Where is all this traffic coming from?
- Who are the top referring sources? How much of the total traffic do they contribute? Go look at those top sites.
Note the actual pages on those sites that link to yours. What do people expect to find when clicking those links? Does your site fulfill that expectation?
- Does your traffic come disproportionately from one geographic area? Could language translation of certain pages be an opportunity you haven’t considered?
- What search terms do people use to find you? What does that say about their expectation for your site and your fulfillment of it?
What is your top content?
- Which sections of the site generate the most interest?Unique visitors, pageviews, and time on site are great indicators to measure by.
- Which grab the least attention? Is it because nobody wants that information or because they can’t find that information, either by navigation or poor search optimization?
Where are people engaging the most? The least?
- Which sources, sections, and pages generate the most page views and highest time on site? This indicates highly interested or motivated visitors. What patterns can we find here? If we compare this engagement data in our other slices, what can we learn about each group?
- Which pages have the highest bounce rate? This indicates a page that was so unfulfilling, the person left your site without bothering to browse even a second page.
- Which pages have the highest exit rate? This shows points where people browsing your site “finished” and left.
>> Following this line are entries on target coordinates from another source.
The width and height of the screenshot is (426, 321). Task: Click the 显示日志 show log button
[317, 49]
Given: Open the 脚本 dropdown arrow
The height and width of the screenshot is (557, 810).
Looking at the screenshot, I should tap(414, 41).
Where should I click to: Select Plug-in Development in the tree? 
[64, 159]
What are the common flows through your site? Subsequent actions?
Google Analytics’ visitor flow offers a fluid chart showing common connections between groups of pages. This lets us infer workflow groupings we can try and optimize.
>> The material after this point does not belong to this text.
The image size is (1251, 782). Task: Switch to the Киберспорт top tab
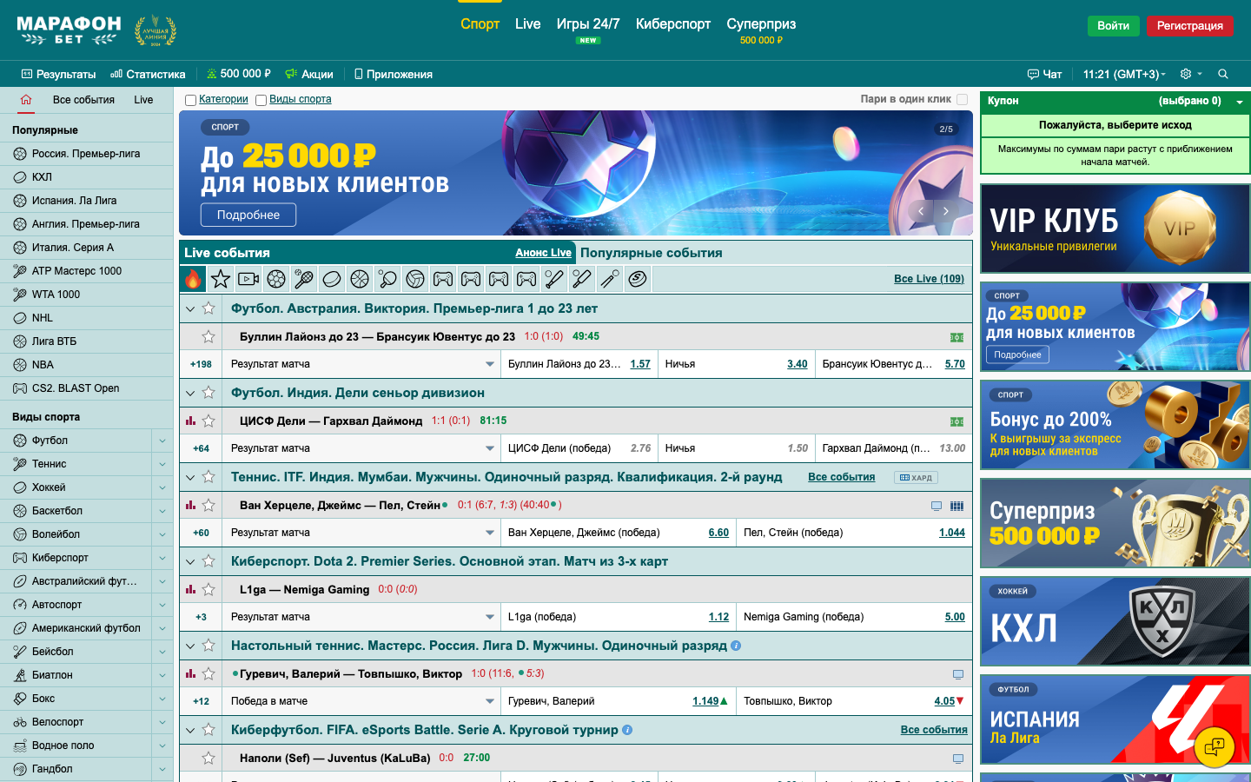click(672, 24)
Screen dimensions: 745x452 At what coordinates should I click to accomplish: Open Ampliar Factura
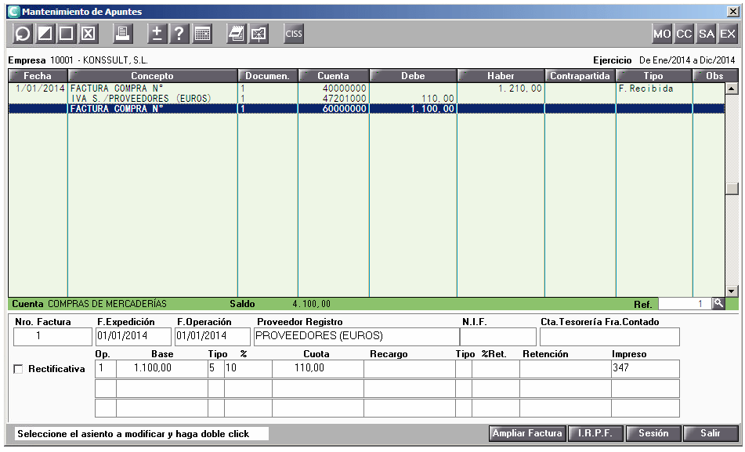(526, 433)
Based on the info we get from this broad first pass, we’ll lather, rinse, and repeat again in smaller subsets of data. What do we mean by that?
Take the insight that you find from two different traffic sources, which between both of them account for over 50% of all of your site’s traffic. Your second step will involve slicing the data by each referring site and then run through the same data questions are what are the trends, top content, engagement metrics, and flows for just the people arriving from each referring site?
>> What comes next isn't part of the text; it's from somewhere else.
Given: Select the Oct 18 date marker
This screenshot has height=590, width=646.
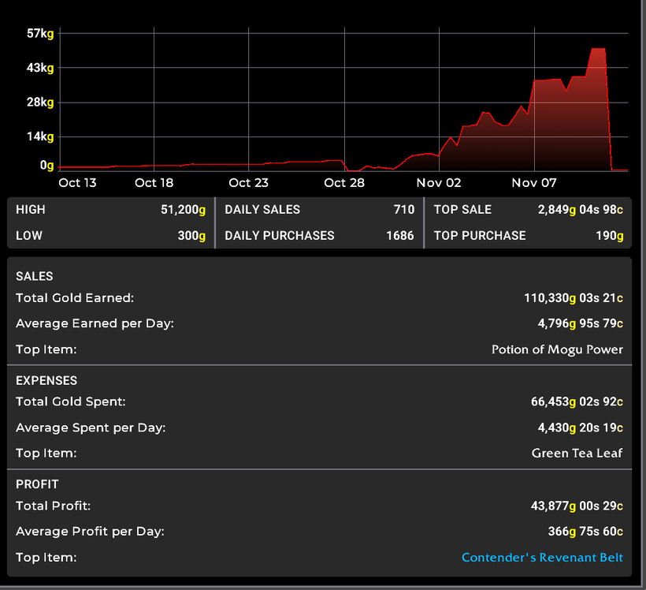Looking at the screenshot, I should click(x=154, y=183).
Now that you have some data to compare based on source, you can start forming some assumptions and hypotheses about who these two sets of people are, why they’re here, and judge how well each are performing.
Looking For Clues
Analyzing data continues to surprise and excite us each time we use it. Our site’s visitors are spilling their guts each day to try and tell us what they want and why they are here. We just need to look and listen to them. There are all sorts of clues about what we should be doing next.
Whenever we use analytics, we always round it out with other methods. Customer interviews help confirm some of our hypotheses from the data and provide more detailed, emotional, and some would say qualitative data to help explain who we’re serving and why. Live User Testing also lets us observe individual instances of behavior across the same sites, apps, and workflows we measure in the data.
Together these methods help triangulate our customers’ expectations and behaviors. They reinforce our understanding of the people we’re designing for so that we can deliver kick ass products that help them get things done and not frustrate them or waste their time!